Auf der Suche nach „billigerer Arbeitsleistung“
Was kommt da eventuell nicht nur auf Betriebsräte, sondern auch auf Personalräte zu? Es braucht nur konjunkturell eine Verknappung der öffentlichen Finanzmittel einzutreten, und schon begänne die Suche nach „billigerer Arbeitsleistung“. Die Crowdworker könnten dabei eine zunehmend gewichtigere Rolle spielen.

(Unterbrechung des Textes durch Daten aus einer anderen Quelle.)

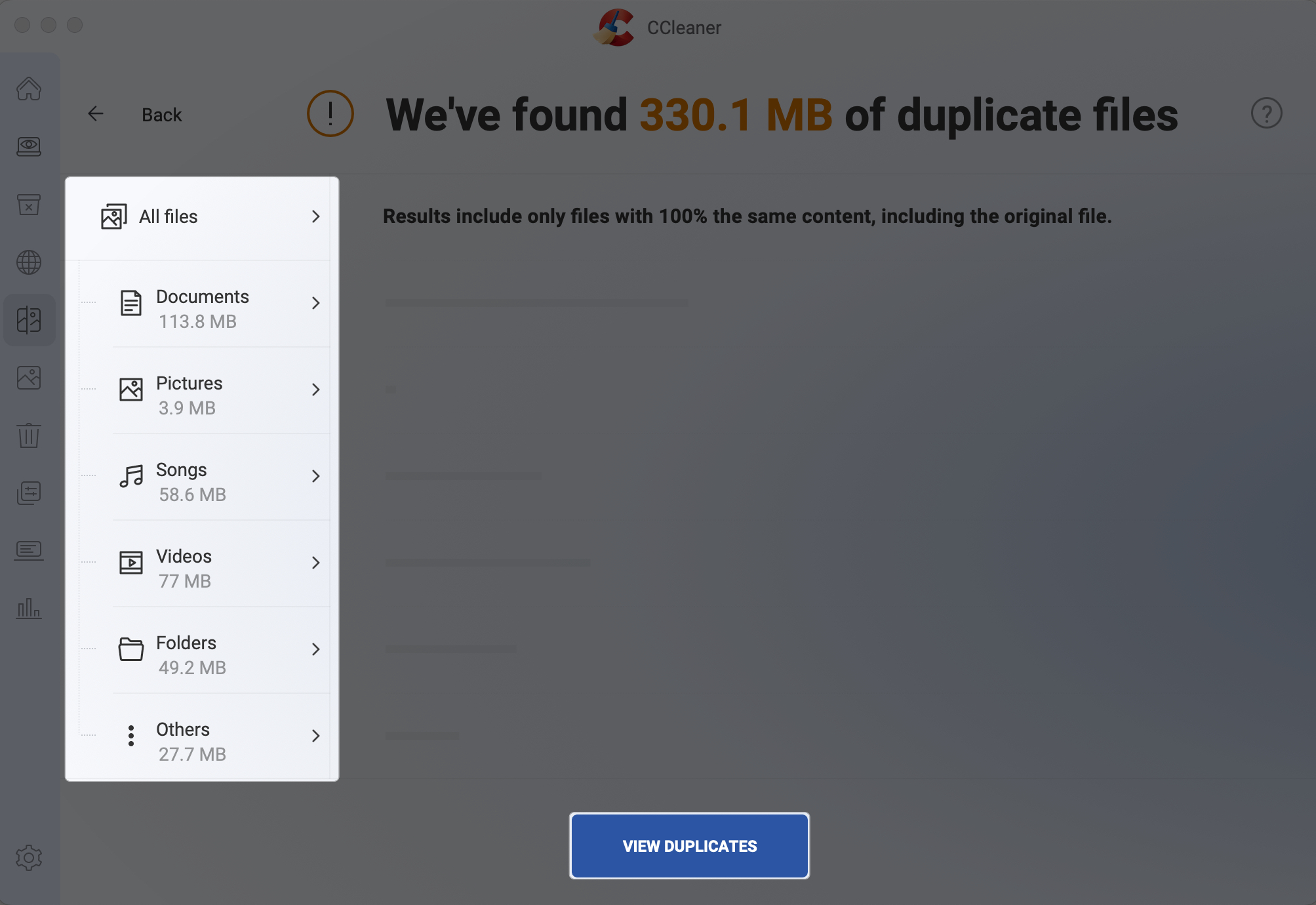Go back using the Back arrow
1316x905 pixels.
(96, 113)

Ein Beispiel aus dem Crowdworking
Vermittelt über eine Internetplattform fotografierte ein Mann unter anderem Tankstellen und Märkte, um die Bilder zur Überprüfung der jeweiligen Warenpräsentation weiterzuleiten. Er verdiente in 20 Stunden pro Woche knapp 1800 Euro im Monat. Als die Plattform die Zusammenarbeit mit ihm beenden wollte, zog er vor Gericht. Aus seiner Sicht bestand zwischen ihm und der Plattform ein unbefristetes Arbeitsverhältnis. Die beklagte Internetfirma hielt dagegen, der Kläger sei selbstständig und habe als Selbstständiger Aufträge übernommen.

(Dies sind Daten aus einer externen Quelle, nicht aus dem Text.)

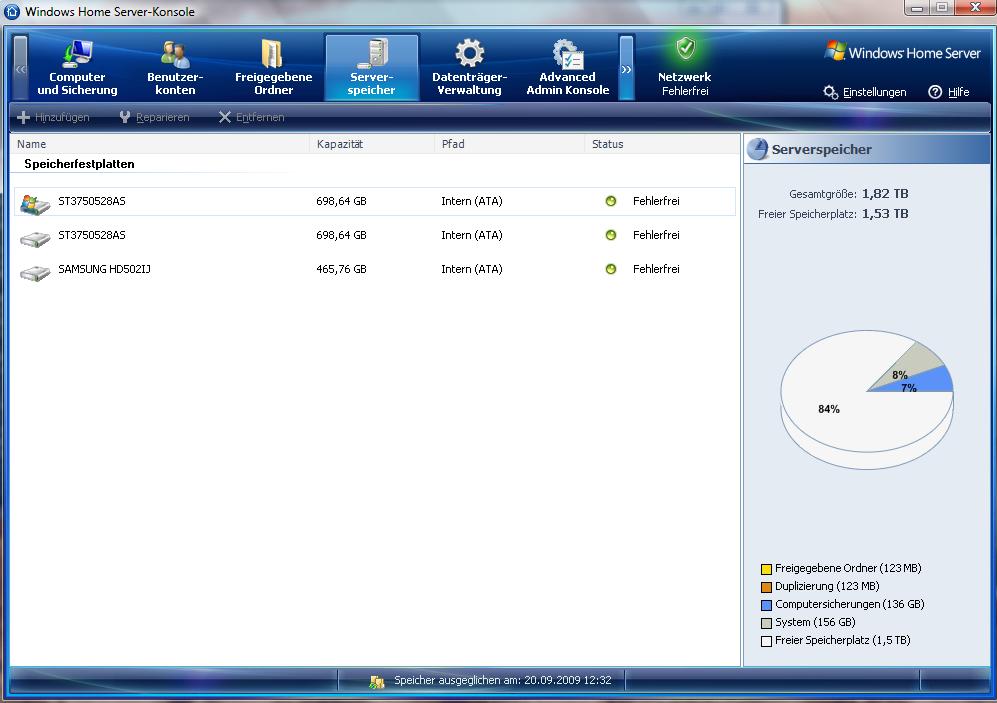Screen dimensions: 997x703
Task: Open Advanced Admin Konsole
Action: (x=567, y=68)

LAG: Mangels Leistungsverpflichtung kein Arbeitsverhältnis
Das LAG München entschied am 4.12.2019 (Az. 8 Sa 146/19), dass zwischen dem Kläger und dem Betreiber einer Internetplattform kein Arbeitsverhältnis bestehe. Ein Arbeitsvertrag liege nach der gesetzlichen Definition nur dann vor, wenn der Vertrag die Verpflichtung zur Leistung weisungsgebundener, fremdbestimmter Arbeit in persönlicher Abhängigkeit vorsehe. Dies drücke sich im Allgemeinen darin aus, dass der Mitarbeiter Arbeitsanweisungen hinsichtlich Zeit, Ort und Inhalt der geschuldeten Dienstleistung beachten müsse und in die Arbeitsorganisation des Arbeitgebers eingebunden sei. Maßgeblich sei die tatsächliche Durchführung des Vertrags. Die Basisvereinbarung erfülle die Voraussetzungen schon deswegen nicht, weil sie keinerlei Verpflichtung zur Erbringung von Leistungen enthalte.

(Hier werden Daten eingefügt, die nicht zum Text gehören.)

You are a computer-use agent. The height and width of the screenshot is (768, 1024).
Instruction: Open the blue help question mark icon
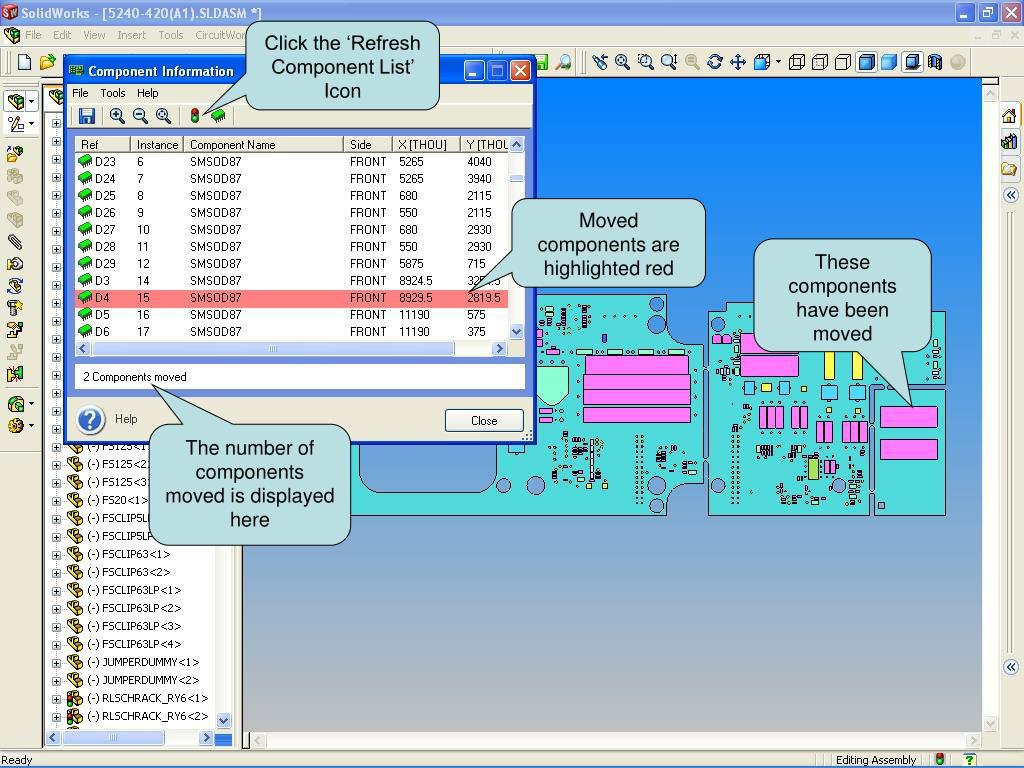point(91,419)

Der Vortrag des Klägers, tatsächlich einen erheblichen Teil seines Lebensunterhalts durch die Aufträge verdient und sich aus verschiedenen Gründen unter Druck gesehen zu haben, auch in Zukunft Aufträge anzunehmen, führe nach der bestehenden Gesetzeslage nicht dazu, dass der Kläger die Schutzvorschriften für Arbeitnehmer beanspruchen könne, so das LAG weiter. Die Basisvereinbarung habe deshalb als bloßer Rahmenvertrag auch per E-Mail wirksam gekündigt werden können. Mangels Relevanz nicht entschieden hat das LAG, ob jeweils durch das Anklicken eines Auftrags ein befristetes Arbeitsverhältnis begründet wurde.
Was sind Crowdworker?
Die Besonderheit der Crowdworker liegt darin, Aufträge für die Masse anzunehmen. Häufig arbeiten sie mobil, oftmals in Anlehnung an Homeoffice. Unternehmen (es können aber auch Verwaltungen sein) bieten Aufträge über bestimmte Crowdworking-Plattformen (auch als Crowdsourcing bezeichnet) an, registrierte Crowdworker können sich das Angebot ansehen und annehmen – oder eben auch nicht.
Laut dem „Crowdworking Monitor“ des Bundesarbeitsministeriums aus dem Jahr 2018 arbeiten rund 4,8 Prozent der wahlberechtigten Bevölkerung in Deutschland als Crowdworker. „Und es ist zu erwarten, dass diese Zahl deutlich ansteigen wird“, schreibt der Deutsche Gewerkschaftsbund (DGB) in einem aktuellen Positionspapier zum Thema. Der DGB befürchtet seit Langem prekäre Arbeitsverhältnisse von Crowdworkern und fordert faire Regeln.